“You OK?”
“I mean, what even is OK anymore.”
In Source Material’s “In These Uncertain Times,” two characters, Annelise and James, type messages on Zoom, and the exchange feels familiar; the pandemic has changed even small talk so that questions like “How are you?” and “You OK?” are suddenly loaded. And even a positive answer comes with qualifiers.
The production, devised by Source Material for Zoom and directed by Samantha Shay, takes a uniquely postmodern approach to talking about grief and isolation in quarantine. And while the play eloquently uses disparate styles of storytelling to serve moving moments, it too often feels conceptually incomplete.
Six actors (James Cowan, Miles Hartfelder, Annelise Lawson, Stephanie Regina, Raven Scott and Grace Tiso) meet for a Zoom hangout, alternatively chatting about what the loss of theater means to them, getting hammered and telling corny dad jokes. Trapped in their homes, they’re despondent to the point of self-destructive. They question their identities, thrash and drink hard liquor until one of them appears back at the screen with blood dripping down his face. In each scene there’s tension, an imminent threat of injury.
With our days of seemingly endless screen time, and with theater now coming to us via laptops and tablets, productions have increasingly had to consider the question of verisimilitude. Some playwrights have written toward the pandemic, creating content that mines the present moment. And then there’s the form. Should the play’s format and structure try to re-create the models used in live theater, before lockdown — or should it completely break the mold?
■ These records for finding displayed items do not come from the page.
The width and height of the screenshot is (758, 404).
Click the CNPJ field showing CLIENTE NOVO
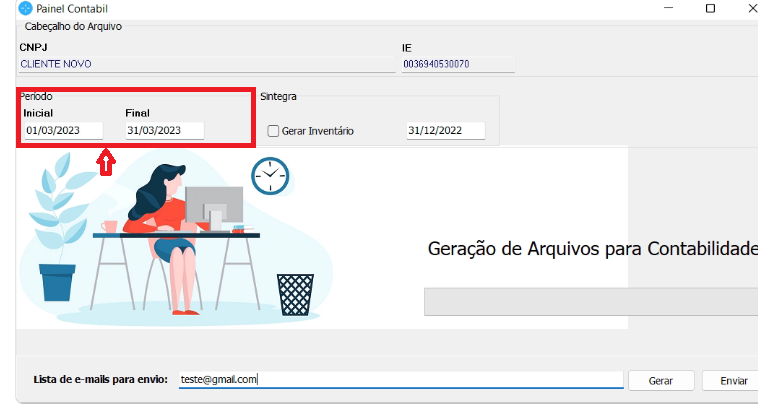point(207,64)
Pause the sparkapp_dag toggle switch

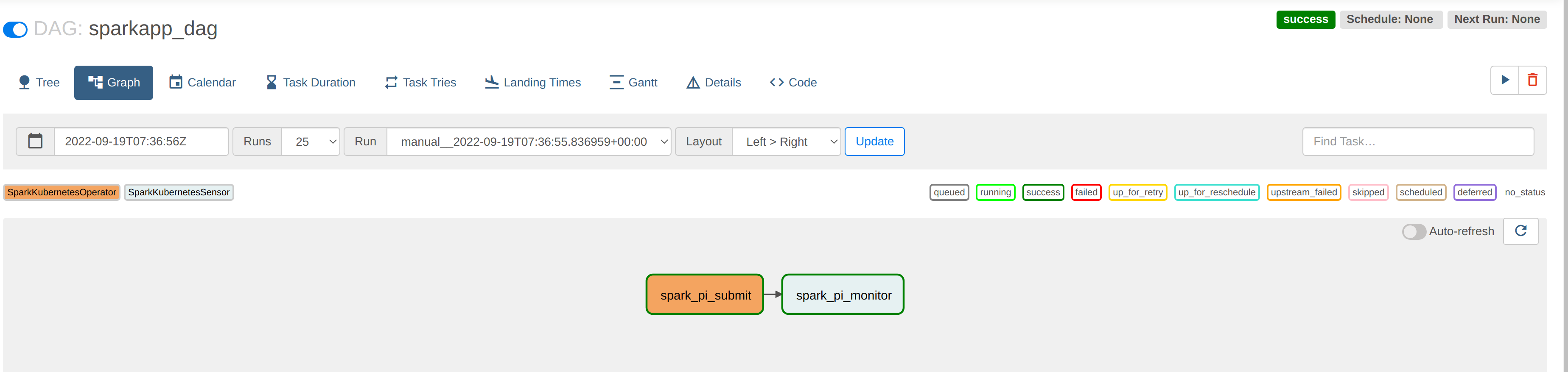point(15,29)
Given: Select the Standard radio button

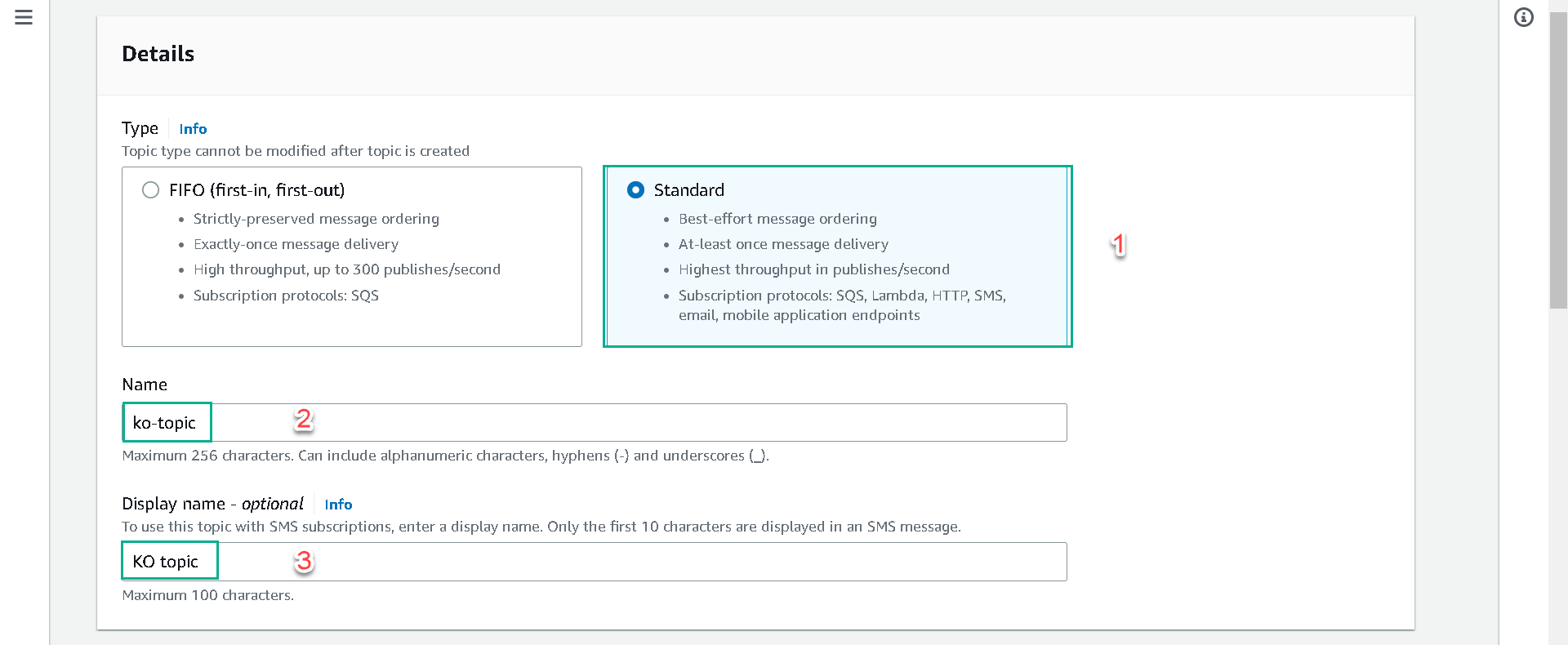Looking at the screenshot, I should click(x=635, y=190).
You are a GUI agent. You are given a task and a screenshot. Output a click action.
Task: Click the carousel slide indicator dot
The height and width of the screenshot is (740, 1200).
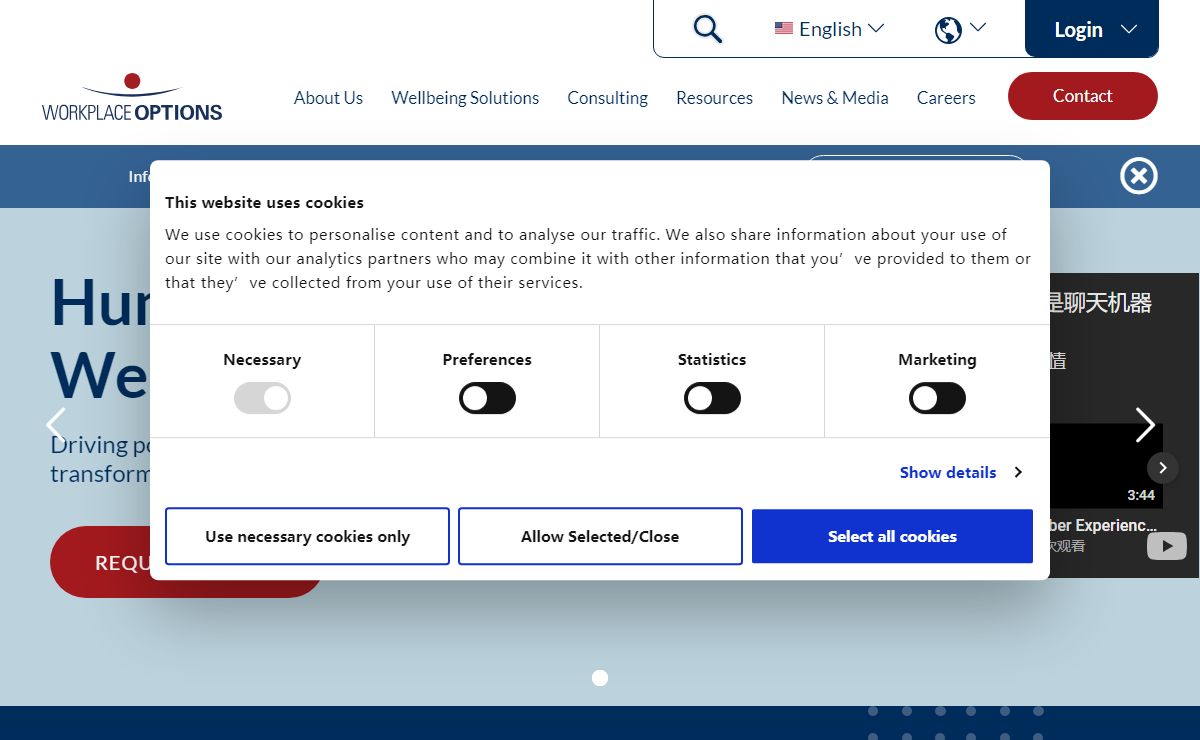tap(600, 678)
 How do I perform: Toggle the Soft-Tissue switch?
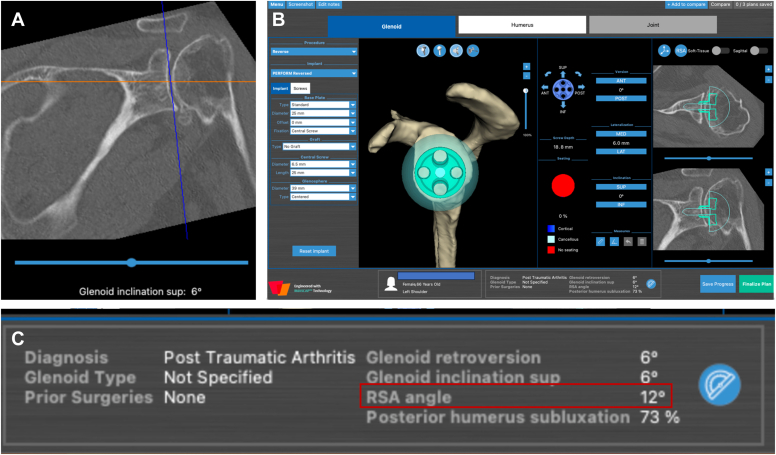tap(716, 49)
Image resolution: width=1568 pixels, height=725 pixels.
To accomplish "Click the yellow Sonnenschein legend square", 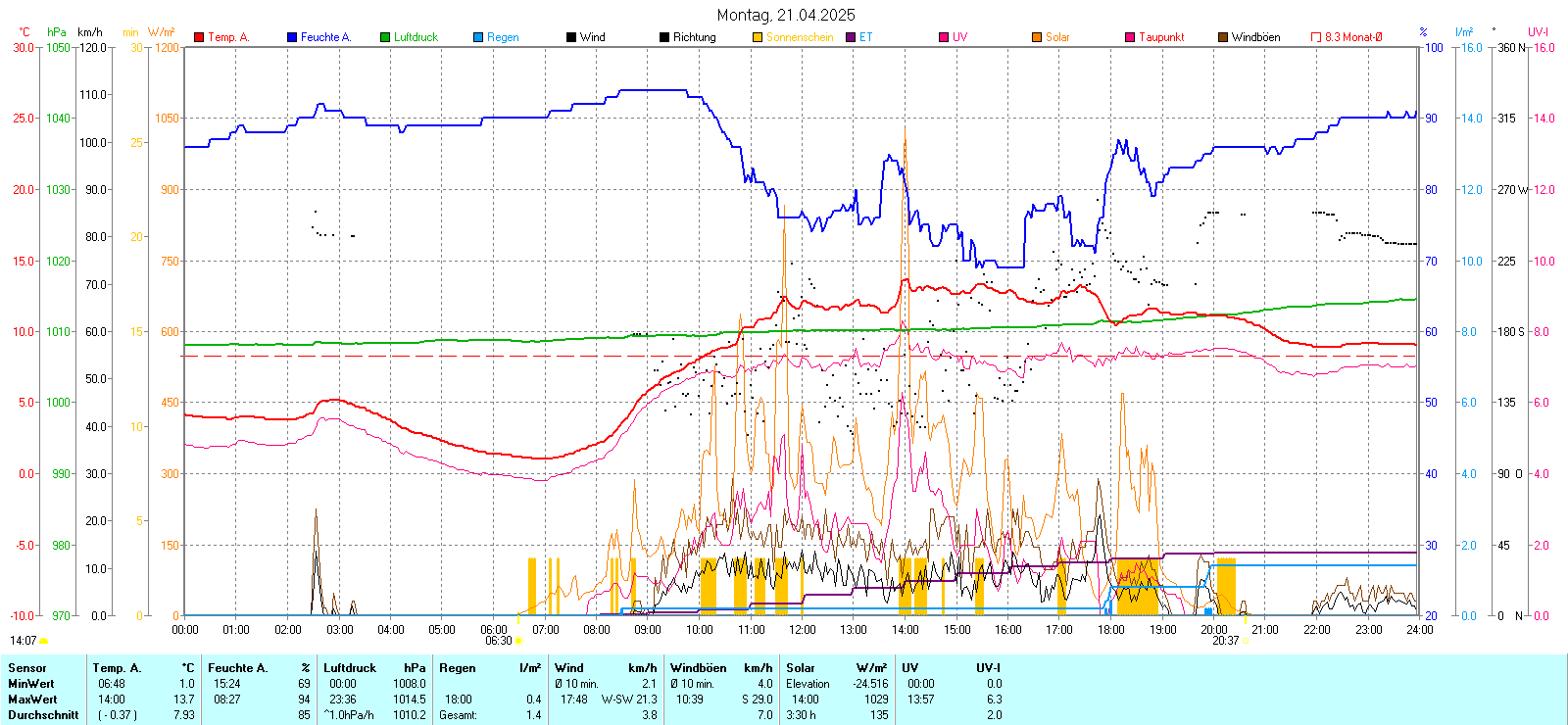I will [x=758, y=37].
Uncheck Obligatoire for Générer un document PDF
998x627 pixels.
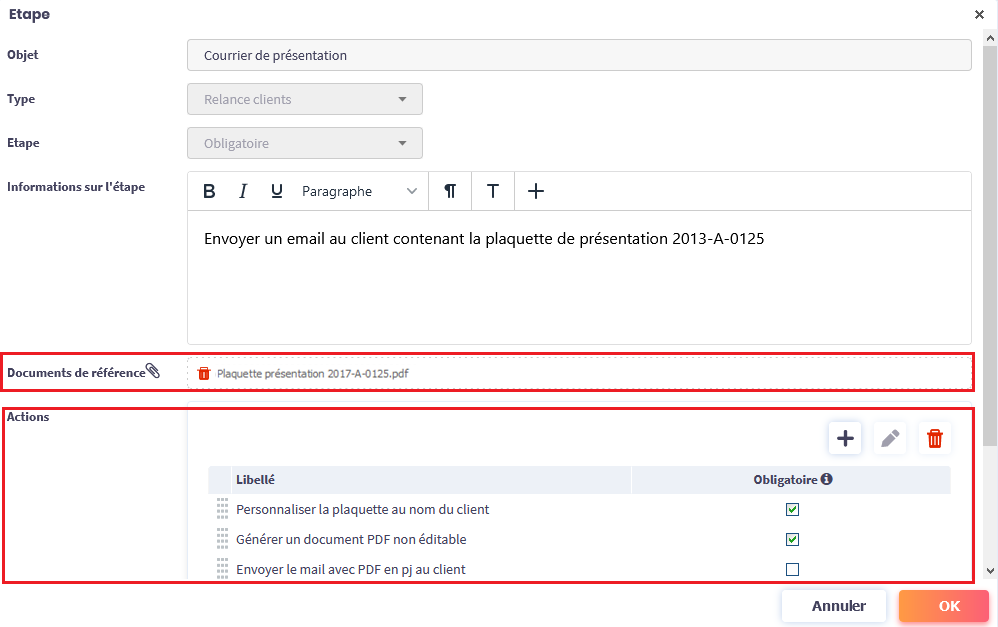point(792,539)
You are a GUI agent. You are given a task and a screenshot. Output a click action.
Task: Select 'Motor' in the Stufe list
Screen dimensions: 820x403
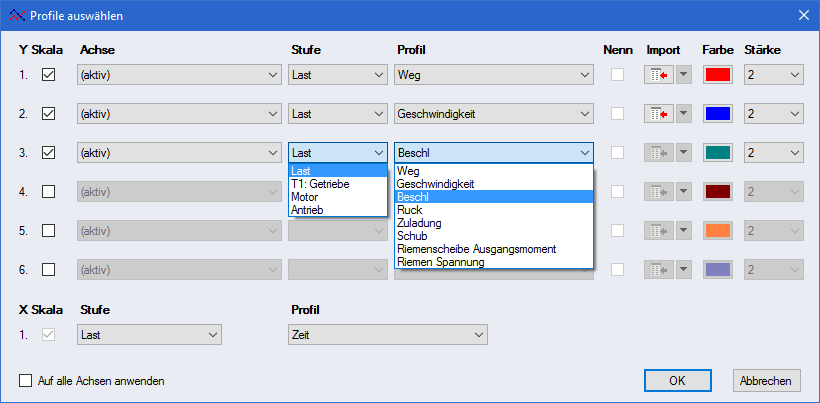tap(304, 197)
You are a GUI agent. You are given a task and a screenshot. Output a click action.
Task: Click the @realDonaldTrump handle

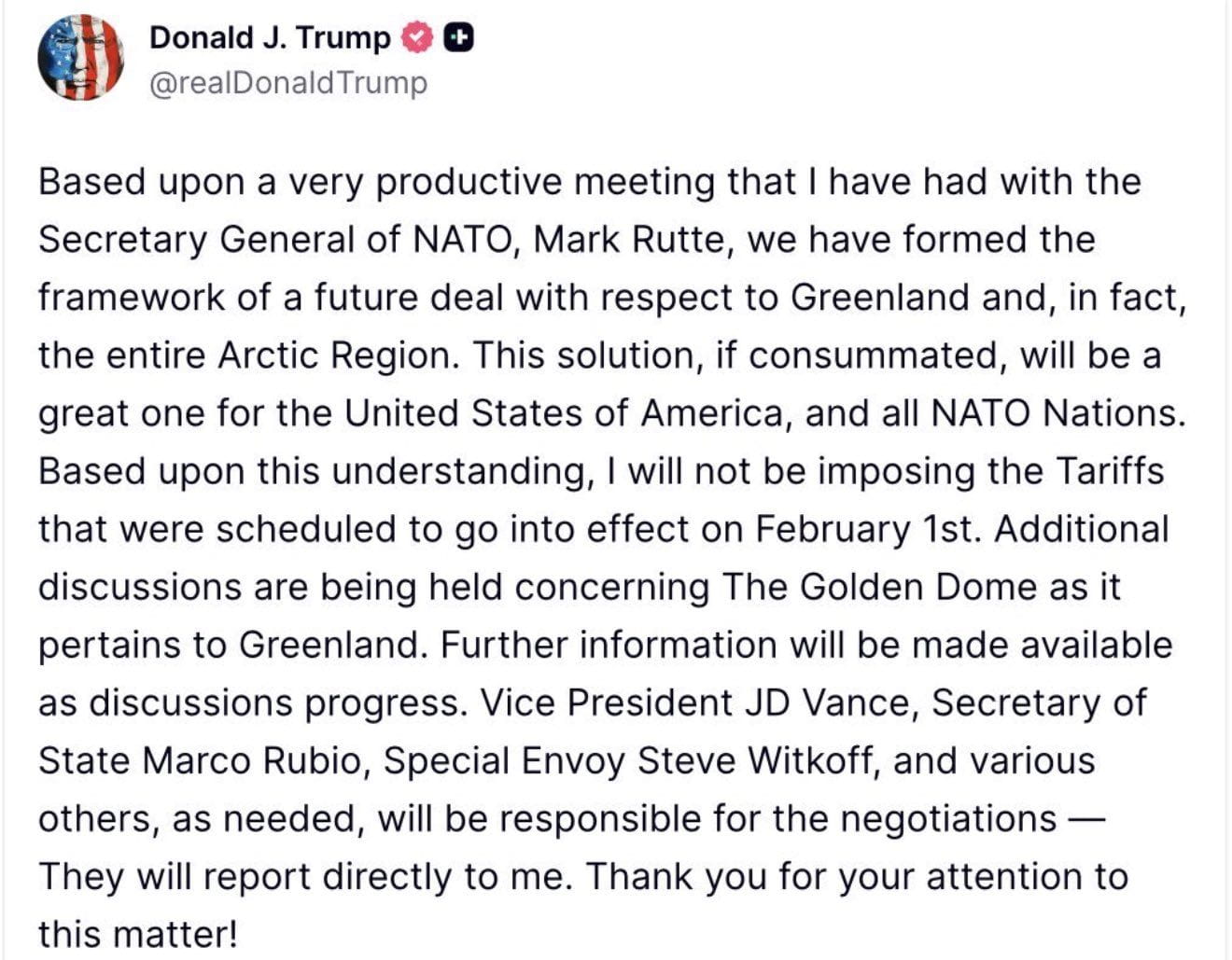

Shay opts for the latter. It’s a brave choice, and the right one: The show never forgets that it was born in a time when art can’t be produced or received in the same way. In fact, it takes a meta approach; in the first scene, one actor instructs another to “do the speech,” and he delivers the preshow announcement. The performers aren’t presented as fictional characters but as simply the actors themselves. So where in the production does the play end and the real world begin?
There’s an underlying question about how the theater industry’s been upended by the pandemic, but the second half of the play loses the thread, which isn’t as compelling as the play’s more general musings on loss, love and grief.
“Uncertain Times” takes a disjointed, almost manic, approach; it’s plotless, more intuitive in its choices, which include stretches of heightened dialogue and a rhapsodic monologue delivered with a video showing the sunset and the sea.
Between scenes, we see a phone screen, scrolling through an Instagram feed littered with real posts about the state of the world — memes and videos, some funny, some sad, from celebrities and the everyday masses. One section, an audio-only bit about the relationship of grief to love, positing that the two are siblings, even symbiotic, is exquisite, especially when followed by the private Zoom chat between Annelise and James. “Do you think love will be able to exist in the new world?” James asks, and it’s the question that cracks the play open.
Or at least it would have. “Uncertain Times” reads like a lyrical essay, poetic, emotive and fluid in its temperament and tone, but it’s hesitant to give itself the space it needs to expand on its most penetrating moments.
In the frenzied scenes showing the characters spiraling out in different ways — one compulsively snacks, munching on Kettle Chips and Sour Patch Kids; one has a mental breakdown; more than one gets dangerously, stupidly drunk — the overall sense of these people’s disconnection is clear, but it’s used most effectively when juxtaposed with scenes that are more individual in their focus and restrained and introspective in their mood. The private chat about love, one character’s reflective soliloquy about suffering and resilience — these pieces provide necessary texture and specificity while holding true to the flexible spirit of the production.
Because “Uncertain Times” resists narrative and character development, it risks using some of its performers as set pieces — unnecessary but as a way to fill out the screen. It also straddles the line between wonderfully theatrical romantic sequences and flowery Hallmark Channel sentimentality. The writing sports a dose of both, but more often than not the music charges in to overwhelm scenes that need only a subtle touch.
From beginning to end, the play is shot through with a prescient sense of uncertainty. Its characters are a mess, insecure and floundering, and the production’s form itself is accordingly incohesive. I can see an extended version of this play that keeps the poetry and the variety and digs deeper into its characters’ discrete responses to this sense of disconnection and grief. After all, things may be uncertain but at least our theater shouldn’t have to be.
In These Uncertain Times
Aug. 1, 7 p.m. EST; Aug. 2, 2 p.m. EST; sourcematerialcollective.com.